Retaining Gradients for Non-Leaf Nodes¶

import torch

x = torch.tensor([2.0], requires_grad=True)
y = x ** 2
y.retain_grad()  # Keep gradient for non-leaf node

z = y ** 3
z.backward()

print(f"x.grad: {x.grad}")  # Leaf - always available
print(f"y.grad: {y.grad}")  # Non-leaf - available due to retain_grad()

Gradient Descent Example¶

Simple Linear Regression¶

import torch
import matplotlib.pyplot as plt

# Generate synthetic data: y = 2x + 1
torch.manual_seed(42)
x_data = torch.randn(100, 1)
y_true = 2 * x_data + 1 + torch.randn(100, 1) * 0.1

# Initialize parameters
w = torch.randn(1, requires_grad=True)
b = torch.randn(1, requires_grad=True)

# Training loop
learning_rate = 0.01
epochs = 100
losses = []

for epoch in range(epochs):
    # Forward pass
    y_pred = w * x_data + b

    # Compute loss (Mean Squared Error)
    loss = ((y_pred - y_true) ** 2).mean()
    losses.append(loss.item())

    # Backward pass
    loss.backward()

    # Update parameters
    with torch.no_grad():
        w -= learning_rate * w.grad
        b -= learning_rate * b.grad

    # Zero gradients
    w.grad.zero_()
    b.grad.zero_()

    if (epoch + 1) % 20 == 0:
        print(f"Epoch {epoch+1}, Loss: {loss.item():.4f}, w: {w.item():.4f}, b: {b.item():.4f}")
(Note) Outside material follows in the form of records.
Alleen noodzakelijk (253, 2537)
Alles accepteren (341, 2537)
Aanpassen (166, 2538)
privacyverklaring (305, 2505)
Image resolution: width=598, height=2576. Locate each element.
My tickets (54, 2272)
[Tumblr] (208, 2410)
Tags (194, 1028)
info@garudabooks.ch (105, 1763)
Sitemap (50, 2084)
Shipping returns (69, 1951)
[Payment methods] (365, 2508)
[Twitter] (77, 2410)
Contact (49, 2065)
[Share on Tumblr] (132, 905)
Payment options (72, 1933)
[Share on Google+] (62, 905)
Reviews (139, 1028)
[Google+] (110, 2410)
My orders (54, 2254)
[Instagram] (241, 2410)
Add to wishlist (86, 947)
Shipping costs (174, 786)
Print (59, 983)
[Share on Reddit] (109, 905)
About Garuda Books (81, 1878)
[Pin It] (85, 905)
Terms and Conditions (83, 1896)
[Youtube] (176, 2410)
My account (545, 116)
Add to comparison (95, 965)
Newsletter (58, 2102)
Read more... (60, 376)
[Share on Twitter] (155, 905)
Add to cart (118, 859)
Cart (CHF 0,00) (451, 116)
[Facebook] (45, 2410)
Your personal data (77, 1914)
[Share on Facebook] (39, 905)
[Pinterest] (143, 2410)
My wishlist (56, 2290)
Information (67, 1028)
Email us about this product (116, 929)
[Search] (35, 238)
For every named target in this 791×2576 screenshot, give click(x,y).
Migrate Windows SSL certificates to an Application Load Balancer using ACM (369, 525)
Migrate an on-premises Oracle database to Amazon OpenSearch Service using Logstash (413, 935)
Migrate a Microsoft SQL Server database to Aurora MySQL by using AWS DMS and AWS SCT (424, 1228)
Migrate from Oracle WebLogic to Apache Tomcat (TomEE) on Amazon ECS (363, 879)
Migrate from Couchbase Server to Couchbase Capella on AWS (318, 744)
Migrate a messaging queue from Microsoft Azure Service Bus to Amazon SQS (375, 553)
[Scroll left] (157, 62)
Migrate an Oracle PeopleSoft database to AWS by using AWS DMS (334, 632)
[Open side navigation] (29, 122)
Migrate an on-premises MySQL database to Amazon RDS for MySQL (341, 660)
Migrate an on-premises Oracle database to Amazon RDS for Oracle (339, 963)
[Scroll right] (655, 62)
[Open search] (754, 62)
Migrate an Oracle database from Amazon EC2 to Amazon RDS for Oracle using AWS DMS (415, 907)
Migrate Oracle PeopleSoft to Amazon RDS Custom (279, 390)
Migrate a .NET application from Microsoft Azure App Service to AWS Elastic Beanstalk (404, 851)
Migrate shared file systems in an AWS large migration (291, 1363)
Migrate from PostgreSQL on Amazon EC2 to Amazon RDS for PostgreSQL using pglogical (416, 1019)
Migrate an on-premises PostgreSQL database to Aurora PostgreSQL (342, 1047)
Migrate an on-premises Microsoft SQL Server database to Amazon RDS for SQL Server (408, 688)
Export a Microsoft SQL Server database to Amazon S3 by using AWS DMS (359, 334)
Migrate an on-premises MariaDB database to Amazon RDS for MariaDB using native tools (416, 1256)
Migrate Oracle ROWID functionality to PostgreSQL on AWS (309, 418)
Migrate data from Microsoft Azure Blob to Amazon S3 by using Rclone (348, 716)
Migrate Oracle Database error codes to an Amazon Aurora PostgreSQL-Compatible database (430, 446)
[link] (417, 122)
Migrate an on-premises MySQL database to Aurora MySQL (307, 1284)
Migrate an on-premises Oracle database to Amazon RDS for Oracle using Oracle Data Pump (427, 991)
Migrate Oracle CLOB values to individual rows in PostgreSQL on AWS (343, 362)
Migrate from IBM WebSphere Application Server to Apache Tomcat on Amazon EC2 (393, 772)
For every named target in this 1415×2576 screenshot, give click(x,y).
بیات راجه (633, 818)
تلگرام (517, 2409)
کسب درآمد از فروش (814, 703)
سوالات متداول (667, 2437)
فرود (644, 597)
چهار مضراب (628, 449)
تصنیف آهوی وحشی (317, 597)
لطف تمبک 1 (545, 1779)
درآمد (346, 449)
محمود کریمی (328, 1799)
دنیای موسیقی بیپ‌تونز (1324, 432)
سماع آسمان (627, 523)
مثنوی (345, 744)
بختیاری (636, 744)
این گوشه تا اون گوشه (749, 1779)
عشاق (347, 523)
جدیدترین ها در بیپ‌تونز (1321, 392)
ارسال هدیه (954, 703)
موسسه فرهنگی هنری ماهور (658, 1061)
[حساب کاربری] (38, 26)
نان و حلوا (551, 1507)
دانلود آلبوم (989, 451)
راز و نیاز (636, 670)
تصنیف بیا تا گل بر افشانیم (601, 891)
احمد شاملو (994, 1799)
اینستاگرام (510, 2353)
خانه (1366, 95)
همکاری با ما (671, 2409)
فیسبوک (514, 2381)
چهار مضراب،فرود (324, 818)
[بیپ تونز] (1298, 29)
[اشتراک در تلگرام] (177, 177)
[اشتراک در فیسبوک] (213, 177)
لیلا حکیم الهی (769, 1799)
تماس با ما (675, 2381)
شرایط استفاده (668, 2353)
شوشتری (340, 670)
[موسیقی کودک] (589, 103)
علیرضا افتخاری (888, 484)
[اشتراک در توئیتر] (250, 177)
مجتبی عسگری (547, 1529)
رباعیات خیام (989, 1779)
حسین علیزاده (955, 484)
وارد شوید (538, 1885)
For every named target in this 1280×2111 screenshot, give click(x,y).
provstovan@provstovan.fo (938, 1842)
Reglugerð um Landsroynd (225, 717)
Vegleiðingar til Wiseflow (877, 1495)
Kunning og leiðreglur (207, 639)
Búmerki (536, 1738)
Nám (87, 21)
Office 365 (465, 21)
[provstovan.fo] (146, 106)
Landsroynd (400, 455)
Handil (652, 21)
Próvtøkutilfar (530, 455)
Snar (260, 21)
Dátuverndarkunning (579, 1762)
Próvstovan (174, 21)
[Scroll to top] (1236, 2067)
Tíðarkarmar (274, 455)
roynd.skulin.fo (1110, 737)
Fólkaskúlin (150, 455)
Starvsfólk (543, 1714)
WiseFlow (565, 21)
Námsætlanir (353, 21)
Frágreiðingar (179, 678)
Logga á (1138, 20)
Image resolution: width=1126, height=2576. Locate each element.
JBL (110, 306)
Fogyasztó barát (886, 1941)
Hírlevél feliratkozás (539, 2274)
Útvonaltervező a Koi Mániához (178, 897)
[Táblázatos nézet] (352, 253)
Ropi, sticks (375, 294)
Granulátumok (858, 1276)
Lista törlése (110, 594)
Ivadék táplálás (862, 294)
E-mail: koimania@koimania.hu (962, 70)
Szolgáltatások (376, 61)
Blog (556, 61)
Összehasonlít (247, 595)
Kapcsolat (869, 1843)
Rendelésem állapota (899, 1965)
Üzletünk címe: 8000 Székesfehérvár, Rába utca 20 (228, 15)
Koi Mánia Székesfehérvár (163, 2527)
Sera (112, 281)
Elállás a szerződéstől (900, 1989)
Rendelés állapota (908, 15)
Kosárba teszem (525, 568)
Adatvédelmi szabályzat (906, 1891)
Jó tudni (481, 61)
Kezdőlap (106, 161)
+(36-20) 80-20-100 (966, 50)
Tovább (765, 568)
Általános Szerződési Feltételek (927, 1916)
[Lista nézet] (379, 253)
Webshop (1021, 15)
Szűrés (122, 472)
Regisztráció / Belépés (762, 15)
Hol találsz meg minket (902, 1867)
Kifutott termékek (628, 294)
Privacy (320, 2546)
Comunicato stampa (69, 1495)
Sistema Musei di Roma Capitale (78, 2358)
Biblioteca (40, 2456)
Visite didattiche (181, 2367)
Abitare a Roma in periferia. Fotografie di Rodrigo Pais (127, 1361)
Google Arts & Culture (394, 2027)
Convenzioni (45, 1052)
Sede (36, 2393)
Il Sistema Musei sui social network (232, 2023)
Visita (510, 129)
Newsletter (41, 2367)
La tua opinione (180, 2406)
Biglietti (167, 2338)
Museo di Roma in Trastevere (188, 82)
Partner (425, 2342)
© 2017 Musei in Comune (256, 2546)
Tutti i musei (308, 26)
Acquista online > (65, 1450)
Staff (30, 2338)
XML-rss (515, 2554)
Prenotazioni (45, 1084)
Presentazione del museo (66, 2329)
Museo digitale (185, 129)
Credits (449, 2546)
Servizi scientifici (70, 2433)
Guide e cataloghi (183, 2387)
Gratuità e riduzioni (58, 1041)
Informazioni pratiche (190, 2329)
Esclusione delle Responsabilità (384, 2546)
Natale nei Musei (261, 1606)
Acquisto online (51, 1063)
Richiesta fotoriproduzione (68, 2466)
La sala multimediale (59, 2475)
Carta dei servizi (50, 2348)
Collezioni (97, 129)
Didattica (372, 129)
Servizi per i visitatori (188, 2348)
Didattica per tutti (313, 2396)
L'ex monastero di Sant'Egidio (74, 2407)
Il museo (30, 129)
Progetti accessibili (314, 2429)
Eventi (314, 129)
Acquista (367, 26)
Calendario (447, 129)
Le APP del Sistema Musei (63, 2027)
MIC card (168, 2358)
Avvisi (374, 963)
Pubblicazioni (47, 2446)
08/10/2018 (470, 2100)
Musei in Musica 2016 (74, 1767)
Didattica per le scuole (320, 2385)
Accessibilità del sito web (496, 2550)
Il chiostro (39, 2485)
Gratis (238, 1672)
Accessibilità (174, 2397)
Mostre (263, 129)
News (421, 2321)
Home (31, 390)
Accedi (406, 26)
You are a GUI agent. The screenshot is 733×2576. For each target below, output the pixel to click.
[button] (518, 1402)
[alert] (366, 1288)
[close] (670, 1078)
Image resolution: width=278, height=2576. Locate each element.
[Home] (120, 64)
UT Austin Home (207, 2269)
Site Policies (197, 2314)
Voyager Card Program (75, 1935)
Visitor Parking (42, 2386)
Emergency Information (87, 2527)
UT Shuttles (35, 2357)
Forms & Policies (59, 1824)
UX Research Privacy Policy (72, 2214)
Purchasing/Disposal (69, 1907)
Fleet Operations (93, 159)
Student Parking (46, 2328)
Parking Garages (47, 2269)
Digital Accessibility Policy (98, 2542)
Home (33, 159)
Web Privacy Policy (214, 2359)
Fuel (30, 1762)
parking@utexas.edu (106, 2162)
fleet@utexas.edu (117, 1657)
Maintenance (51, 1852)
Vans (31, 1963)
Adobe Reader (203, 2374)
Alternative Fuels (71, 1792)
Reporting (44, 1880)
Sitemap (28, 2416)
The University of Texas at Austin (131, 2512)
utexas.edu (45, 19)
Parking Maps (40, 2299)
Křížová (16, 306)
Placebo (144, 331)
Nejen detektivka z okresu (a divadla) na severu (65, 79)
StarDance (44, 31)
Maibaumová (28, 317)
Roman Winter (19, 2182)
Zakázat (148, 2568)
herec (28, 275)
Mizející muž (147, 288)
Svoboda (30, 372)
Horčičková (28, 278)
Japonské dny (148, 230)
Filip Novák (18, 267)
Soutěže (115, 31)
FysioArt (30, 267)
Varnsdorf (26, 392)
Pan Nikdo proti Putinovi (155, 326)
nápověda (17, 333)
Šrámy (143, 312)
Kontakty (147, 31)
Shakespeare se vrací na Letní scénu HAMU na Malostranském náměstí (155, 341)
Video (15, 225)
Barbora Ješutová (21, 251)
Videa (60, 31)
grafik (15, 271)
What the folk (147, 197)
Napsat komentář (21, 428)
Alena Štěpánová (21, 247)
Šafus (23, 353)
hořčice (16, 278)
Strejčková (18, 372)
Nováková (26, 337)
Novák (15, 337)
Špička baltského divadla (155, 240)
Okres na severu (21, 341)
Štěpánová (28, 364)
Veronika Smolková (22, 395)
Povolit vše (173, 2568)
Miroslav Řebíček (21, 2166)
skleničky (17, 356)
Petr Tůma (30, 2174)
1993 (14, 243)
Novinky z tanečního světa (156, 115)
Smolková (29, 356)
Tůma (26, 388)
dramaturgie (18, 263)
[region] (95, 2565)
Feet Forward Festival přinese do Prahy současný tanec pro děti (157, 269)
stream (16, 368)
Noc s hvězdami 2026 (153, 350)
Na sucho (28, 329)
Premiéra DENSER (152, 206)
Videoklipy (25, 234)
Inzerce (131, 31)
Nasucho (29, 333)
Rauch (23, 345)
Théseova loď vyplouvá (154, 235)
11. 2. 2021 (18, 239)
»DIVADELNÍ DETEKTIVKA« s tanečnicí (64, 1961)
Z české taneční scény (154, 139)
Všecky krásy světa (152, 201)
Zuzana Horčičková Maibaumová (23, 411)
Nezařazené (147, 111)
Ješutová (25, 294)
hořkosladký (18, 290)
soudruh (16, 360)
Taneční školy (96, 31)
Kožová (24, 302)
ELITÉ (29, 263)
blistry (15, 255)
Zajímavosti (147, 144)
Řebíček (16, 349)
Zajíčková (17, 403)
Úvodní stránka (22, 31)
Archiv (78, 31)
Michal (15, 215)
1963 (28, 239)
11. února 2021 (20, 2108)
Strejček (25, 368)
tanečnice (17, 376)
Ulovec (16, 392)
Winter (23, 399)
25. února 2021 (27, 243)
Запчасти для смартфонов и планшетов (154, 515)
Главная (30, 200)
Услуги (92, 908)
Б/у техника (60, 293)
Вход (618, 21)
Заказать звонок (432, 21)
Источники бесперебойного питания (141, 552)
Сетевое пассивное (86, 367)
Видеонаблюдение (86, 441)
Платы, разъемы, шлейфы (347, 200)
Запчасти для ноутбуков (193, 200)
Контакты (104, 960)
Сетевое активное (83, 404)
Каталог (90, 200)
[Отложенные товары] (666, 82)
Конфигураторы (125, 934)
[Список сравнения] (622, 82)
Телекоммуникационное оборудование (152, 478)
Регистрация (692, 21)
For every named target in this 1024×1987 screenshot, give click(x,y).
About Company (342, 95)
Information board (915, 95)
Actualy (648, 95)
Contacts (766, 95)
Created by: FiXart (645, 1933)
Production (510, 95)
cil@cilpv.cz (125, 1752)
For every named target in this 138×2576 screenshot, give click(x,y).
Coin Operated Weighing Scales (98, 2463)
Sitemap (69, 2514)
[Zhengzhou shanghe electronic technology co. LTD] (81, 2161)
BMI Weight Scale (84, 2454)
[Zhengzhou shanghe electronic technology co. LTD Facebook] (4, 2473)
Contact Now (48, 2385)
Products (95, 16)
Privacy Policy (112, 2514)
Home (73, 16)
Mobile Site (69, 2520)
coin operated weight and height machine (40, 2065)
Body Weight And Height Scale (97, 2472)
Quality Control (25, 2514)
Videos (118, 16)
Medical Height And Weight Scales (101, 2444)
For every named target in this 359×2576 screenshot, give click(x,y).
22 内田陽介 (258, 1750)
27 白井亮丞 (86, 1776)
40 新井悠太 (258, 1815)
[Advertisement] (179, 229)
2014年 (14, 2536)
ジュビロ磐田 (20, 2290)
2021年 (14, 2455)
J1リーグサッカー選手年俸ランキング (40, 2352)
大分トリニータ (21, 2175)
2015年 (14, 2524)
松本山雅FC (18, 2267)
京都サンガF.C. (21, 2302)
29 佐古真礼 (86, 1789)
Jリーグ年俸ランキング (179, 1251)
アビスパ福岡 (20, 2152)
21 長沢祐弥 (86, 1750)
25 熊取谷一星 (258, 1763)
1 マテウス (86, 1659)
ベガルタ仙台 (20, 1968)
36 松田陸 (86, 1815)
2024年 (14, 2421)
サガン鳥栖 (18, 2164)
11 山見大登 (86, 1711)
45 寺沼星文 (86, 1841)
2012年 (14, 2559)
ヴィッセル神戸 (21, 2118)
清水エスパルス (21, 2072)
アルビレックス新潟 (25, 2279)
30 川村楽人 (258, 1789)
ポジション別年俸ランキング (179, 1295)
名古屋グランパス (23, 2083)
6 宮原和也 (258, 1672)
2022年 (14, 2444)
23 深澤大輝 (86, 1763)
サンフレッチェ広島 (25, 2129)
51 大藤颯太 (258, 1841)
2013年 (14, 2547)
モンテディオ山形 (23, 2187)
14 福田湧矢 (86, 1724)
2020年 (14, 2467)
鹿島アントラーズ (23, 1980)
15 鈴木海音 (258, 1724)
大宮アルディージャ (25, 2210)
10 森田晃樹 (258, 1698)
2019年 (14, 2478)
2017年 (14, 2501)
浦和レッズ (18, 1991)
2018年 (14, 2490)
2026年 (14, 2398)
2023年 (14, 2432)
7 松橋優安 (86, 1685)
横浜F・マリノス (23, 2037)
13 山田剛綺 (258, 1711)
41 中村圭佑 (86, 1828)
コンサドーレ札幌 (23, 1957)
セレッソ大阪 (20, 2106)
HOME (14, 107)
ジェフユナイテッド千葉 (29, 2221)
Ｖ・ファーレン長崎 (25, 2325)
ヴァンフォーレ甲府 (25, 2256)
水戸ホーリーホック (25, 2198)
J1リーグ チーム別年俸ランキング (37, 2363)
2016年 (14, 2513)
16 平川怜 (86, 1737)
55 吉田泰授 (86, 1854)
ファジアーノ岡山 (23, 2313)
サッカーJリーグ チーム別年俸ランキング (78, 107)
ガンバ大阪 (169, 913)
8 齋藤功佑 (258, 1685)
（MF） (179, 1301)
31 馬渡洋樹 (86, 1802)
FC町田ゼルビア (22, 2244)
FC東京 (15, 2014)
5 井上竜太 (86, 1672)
print(f"\nFinal: w = {w.item():.4f}, b = {b.item():.4f}")
print(f"True: w = 2.0000, b = 1.0000")

Visualizing Gradient Descent¶

import torch
import numpy as np
import matplotlib.pyplot as plt

# Function: f(x) = x²
x_range = np.linspace(-5, 5, 100)
y_range = x_range ** 2

# Gradient descent
x = torch.tensor([-4.0], requires_grad=True)
learning_rate = 0.1
steps = 20

x_history = [x.item()]

for step in range(steps):
    y = x ** 2
    y.backward()

    with torch.no_grad():
        x -= learning_rate * x.grad
    x.grad.zero_()

    x_history.append(x.item())

print(f"Start: x = -4.0")
print(f"End: x = {x.item():.4f}")
print(f"Optimum: x = 0.0")

Higher-Order Gradients¶

Second Derivatives¶

import torch

x = torch.tensor([2.0], requires_grad=True)

# First derivative
y = x ** 3
y.backward(create_graph=True)  # Keep graph for second derivative

first_grad = x.grad.clone()
print(f"First derivative (3x²): {first_grad.item()}")

# Second derivative
x.grad.zero_()
first_grad.backward()
second_grad = x.grad
print(f"Second derivative (6x): {second_grad.item()}")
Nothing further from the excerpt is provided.